Task goal
Return each of the entries below precisely as it appears.

Input material
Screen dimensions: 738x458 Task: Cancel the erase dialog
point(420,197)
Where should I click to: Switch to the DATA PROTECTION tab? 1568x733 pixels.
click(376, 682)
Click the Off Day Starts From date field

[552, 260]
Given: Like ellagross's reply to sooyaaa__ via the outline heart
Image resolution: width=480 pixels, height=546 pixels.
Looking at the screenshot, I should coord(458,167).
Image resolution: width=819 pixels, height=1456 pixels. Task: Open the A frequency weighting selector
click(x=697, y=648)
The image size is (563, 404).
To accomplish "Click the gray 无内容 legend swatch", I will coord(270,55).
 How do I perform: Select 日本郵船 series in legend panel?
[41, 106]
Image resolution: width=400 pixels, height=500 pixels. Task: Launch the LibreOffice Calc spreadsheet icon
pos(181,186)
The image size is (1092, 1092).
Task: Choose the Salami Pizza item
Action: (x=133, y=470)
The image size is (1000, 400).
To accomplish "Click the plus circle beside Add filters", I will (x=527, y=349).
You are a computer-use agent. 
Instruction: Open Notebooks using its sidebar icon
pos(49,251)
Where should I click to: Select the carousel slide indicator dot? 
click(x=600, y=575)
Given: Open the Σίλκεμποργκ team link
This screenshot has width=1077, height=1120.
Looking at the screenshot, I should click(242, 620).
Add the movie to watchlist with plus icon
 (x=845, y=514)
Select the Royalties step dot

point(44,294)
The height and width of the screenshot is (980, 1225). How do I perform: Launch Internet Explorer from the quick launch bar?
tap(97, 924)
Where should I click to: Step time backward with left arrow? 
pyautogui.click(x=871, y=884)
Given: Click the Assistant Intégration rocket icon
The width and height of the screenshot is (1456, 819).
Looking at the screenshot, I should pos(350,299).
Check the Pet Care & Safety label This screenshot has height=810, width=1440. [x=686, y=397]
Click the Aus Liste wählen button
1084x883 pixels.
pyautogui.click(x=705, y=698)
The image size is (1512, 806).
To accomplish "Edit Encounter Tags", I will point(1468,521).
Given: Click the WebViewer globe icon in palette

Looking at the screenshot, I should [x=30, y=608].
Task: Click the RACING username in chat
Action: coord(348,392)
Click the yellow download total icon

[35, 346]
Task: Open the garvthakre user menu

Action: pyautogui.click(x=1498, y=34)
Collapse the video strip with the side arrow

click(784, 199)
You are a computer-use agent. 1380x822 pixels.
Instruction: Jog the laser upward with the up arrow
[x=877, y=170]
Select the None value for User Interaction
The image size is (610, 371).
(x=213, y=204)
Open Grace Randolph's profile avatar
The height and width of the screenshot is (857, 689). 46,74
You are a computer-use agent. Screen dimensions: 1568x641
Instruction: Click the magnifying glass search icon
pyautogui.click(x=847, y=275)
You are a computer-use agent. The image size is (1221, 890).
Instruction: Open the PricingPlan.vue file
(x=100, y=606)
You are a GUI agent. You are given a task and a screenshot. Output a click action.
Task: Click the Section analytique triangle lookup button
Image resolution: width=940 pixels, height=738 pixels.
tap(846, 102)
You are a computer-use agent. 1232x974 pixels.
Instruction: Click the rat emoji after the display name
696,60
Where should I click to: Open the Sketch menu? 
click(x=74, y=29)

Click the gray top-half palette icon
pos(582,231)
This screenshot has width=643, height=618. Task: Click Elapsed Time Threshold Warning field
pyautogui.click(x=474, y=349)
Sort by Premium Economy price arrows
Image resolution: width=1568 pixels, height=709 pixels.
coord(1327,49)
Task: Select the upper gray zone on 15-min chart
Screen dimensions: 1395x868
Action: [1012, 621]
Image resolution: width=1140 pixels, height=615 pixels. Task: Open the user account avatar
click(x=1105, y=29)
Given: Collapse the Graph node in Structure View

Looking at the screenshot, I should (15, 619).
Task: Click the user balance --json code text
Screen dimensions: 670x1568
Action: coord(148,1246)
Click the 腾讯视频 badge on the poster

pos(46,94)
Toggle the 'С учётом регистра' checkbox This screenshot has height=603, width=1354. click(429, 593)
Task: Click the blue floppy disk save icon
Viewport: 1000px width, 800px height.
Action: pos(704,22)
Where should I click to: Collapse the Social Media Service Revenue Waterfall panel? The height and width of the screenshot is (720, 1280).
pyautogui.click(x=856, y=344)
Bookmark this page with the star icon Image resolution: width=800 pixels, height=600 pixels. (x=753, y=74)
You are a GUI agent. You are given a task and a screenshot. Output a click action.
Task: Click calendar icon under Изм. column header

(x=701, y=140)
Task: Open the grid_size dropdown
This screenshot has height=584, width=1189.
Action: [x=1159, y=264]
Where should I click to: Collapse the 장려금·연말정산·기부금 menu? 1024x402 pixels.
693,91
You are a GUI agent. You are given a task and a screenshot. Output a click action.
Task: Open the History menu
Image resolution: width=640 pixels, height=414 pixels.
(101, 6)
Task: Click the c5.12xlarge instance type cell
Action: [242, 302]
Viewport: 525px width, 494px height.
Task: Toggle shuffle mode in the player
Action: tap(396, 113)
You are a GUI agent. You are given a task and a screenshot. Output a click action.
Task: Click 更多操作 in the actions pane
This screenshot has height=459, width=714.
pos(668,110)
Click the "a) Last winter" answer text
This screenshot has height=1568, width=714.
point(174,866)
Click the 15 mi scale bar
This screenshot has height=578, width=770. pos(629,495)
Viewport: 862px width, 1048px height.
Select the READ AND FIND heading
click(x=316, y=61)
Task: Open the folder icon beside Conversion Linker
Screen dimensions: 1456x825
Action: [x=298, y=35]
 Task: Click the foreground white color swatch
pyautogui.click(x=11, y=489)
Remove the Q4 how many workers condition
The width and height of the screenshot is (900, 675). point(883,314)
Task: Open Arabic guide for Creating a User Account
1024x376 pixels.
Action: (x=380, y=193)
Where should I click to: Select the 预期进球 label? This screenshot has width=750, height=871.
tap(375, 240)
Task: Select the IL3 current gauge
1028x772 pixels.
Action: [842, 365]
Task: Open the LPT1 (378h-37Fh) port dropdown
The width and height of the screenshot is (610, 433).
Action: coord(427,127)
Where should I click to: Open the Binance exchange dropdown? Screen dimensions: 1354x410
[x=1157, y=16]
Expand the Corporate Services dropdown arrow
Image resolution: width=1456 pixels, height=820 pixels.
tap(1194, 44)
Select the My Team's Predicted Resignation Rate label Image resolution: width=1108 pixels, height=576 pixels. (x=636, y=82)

Exercise answer
Screen dimensions: 738x458 Task: Cancel the erase dialog
point(420,197)
Where should I click to: Switch to the DATA PROTECTION tab? 1568x733 pixels.
click(376, 682)
Click the Off Day Starts From date field

[552, 260]
Given: Like ellagross's reply to sooyaaa__ via the outline heart
Image resolution: width=480 pixels, height=546 pixels.
Looking at the screenshot, I should coord(458,167).
Image resolution: width=819 pixels, height=1456 pixels. Task: Open the A frequency weighting selector
click(x=697, y=648)
The image size is (563, 404).
To accomplish "Click the gray 无内容 legend swatch", I will coord(270,55).
 How do I perform: Select 日本郵船 series in legend panel?
[41, 106]
Image resolution: width=400 pixels, height=500 pixels. Task: Launch the LibreOffice Calc spreadsheet icon
pos(181,186)
The image size is (1092, 1092).
Task: Choose the Salami Pizza item
Action: (x=133, y=470)
The image size is (1000, 400).
To accomplish "Click the plus circle beside Add filters", I will (x=527, y=349).
You are a computer-use agent. 
Instruction: Open Notebooks using its sidebar icon
pos(49,251)
Where should I click to: Select the carousel slide indicator dot? 
click(x=600, y=575)
Given: Open the Σίλκεμποργκ team link
This screenshot has width=1077, height=1120.
Looking at the screenshot, I should click(242, 620).
Add the movie to watchlist with plus icon
 (x=845, y=514)
Select the Royalties step dot

point(44,294)
The height and width of the screenshot is (980, 1225). How do I perform: Launch Internet Explorer from the quick launch bar?
tap(97, 924)
Where should I click to: Step time backward with left arrow? 
pyautogui.click(x=871, y=884)
Given: Click the Assistant Intégration rocket icon
The width and height of the screenshot is (1456, 819).
Looking at the screenshot, I should pos(350,299).
Check the Pet Care & Safety label This screenshot has height=810, width=1440. [x=686, y=397]
Click the Aus Liste wählen button
1084x883 pixels.
pyautogui.click(x=705, y=698)
The image size is (1512, 806).
To accomplish "Edit Encounter Tags", I will point(1468,521).
Given: Click the WebViewer globe icon in palette

Looking at the screenshot, I should [x=30, y=608].
Task: Click the RACING username in chat
Action: coord(348,392)
Click the yellow download total icon

[35, 346]
Task: Open the garvthakre user menu

Action: pyautogui.click(x=1498, y=34)
Collapse the video strip with the side arrow

click(784, 199)
You are a computer-use agent. 1380x822 pixels.
Instruction: Jog the laser upward with the up arrow
[x=877, y=170]
Select the None value for User Interaction
The image size is (610, 371).
(x=213, y=204)
Open Grace Randolph's profile avatar
The height and width of the screenshot is (857, 689). 46,74
You are a computer-use agent. Screen dimensions: 1568x641
Instruction: Click the magnifying glass search icon
pyautogui.click(x=847, y=275)
You are a computer-use agent. The image size is (1221, 890).
Instruction: Open the PricingPlan.vue file
(x=100, y=606)
You are a GUI agent. You are given a task and a screenshot. Output a click action.
Task: Click the Section analytique triangle lookup button
Image resolution: width=940 pixels, height=738 pixels.
tap(846, 102)
You are a computer-use agent. 1232x974 pixels.
Instruction: Click the rat emoji after the display name
696,60
Where should I click to: Open the Sketch menu? 
click(x=74, y=29)

Click the gray top-half palette icon
pos(582,231)
This screenshot has width=643, height=618. Task: Click Elapsed Time Threshold Warning field
pyautogui.click(x=474, y=349)
Sort by Premium Economy price arrows
Image resolution: width=1568 pixels, height=709 pixels.
coord(1327,49)
Task: Select the upper gray zone on 15-min chart
Screen dimensions: 1395x868
Action: [1012, 621]
Image resolution: width=1140 pixels, height=615 pixels. Task: Open the user account avatar
click(x=1105, y=29)
Given: Collapse the Graph node in Structure View

Looking at the screenshot, I should (15, 619).
Task: Click the user balance --json code text
Screen dimensions: 670x1568
Action: coord(148,1246)
Click the 腾讯视频 badge on the poster

pos(46,94)
Toggle the 'С учётом регистра' checkbox This screenshot has height=603, width=1354. click(429, 593)
Task: Click the blue floppy disk save icon
Viewport: 1000px width, 800px height.
Action: pos(704,22)
Where should I click to: Collapse the Social Media Service Revenue Waterfall panel? The height and width of the screenshot is (720, 1280).
pyautogui.click(x=856, y=344)
Bookmark this page with the star icon Image resolution: width=800 pixels, height=600 pixels. (x=753, y=74)
You are a GUI agent. You are given a task and a screenshot. Output a click action.
Task: Click calendar icon under Изм. column header

(x=701, y=140)
Task: Open the grid_size dropdown
This screenshot has height=584, width=1189.
Action: [x=1159, y=264]
Where should I click to: Collapse the 장려금·연말정산·기부금 menu? 1024x402 pixels.
693,91
You are a GUI agent. You are given a task and a screenshot. Output a click action.
Task: Open the History menu
Image resolution: width=640 pixels, height=414 pixels.
(101, 6)
Task: Click the c5.12xlarge instance type cell
Action: [242, 302]
Viewport: 525px width, 494px height.
Task: Toggle shuffle mode in the player
Action: tap(396, 113)
You are a GUI agent. You are given a task and a screenshot. Output a click action.
Task: Click 更多操作 in the actions pane
This screenshot has height=459, width=714.
pos(668,110)
Click the "a) Last winter" answer text
This screenshot has height=1568, width=714.
point(174,866)
Click the 15 mi scale bar
This screenshot has height=578, width=770. pos(629,495)
Viewport: 862px width, 1048px height.
Select the READ AND FIND heading
click(x=316, y=61)
Task: Open the folder icon beside Conversion Linker
Screen dimensions: 1456x825
Action: [x=298, y=35]
 Task: Click the foreground white color swatch
pyautogui.click(x=11, y=489)
Remove the Q4 how many workers condition
The width and height of the screenshot is (900, 675). point(883,314)
Task: Open Arabic guide for Creating a User Account
1024x376 pixels.
Action: (x=380, y=193)
Where should I click to: Select the 预期进球 label? This screenshot has width=750, height=871.
tap(375, 240)
Task: Select the IL3 current gauge
1028x772 pixels.
Action: [842, 365]
Task: Open the LPT1 (378h-37Fh) port dropdown
The width and height of the screenshot is (610, 433).
Action: coord(427,127)
Where should I click to: Open the Binance exchange dropdown? Screen dimensions: 1354x410
[x=1157, y=16]
Expand the Corporate Services dropdown arrow
Image resolution: width=1456 pixels, height=820 pixels.
tap(1194, 44)
Select the My Team's Predicted Resignation Rate label Image resolution: width=1108 pixels, height=576 pixels. (x=636, y=82)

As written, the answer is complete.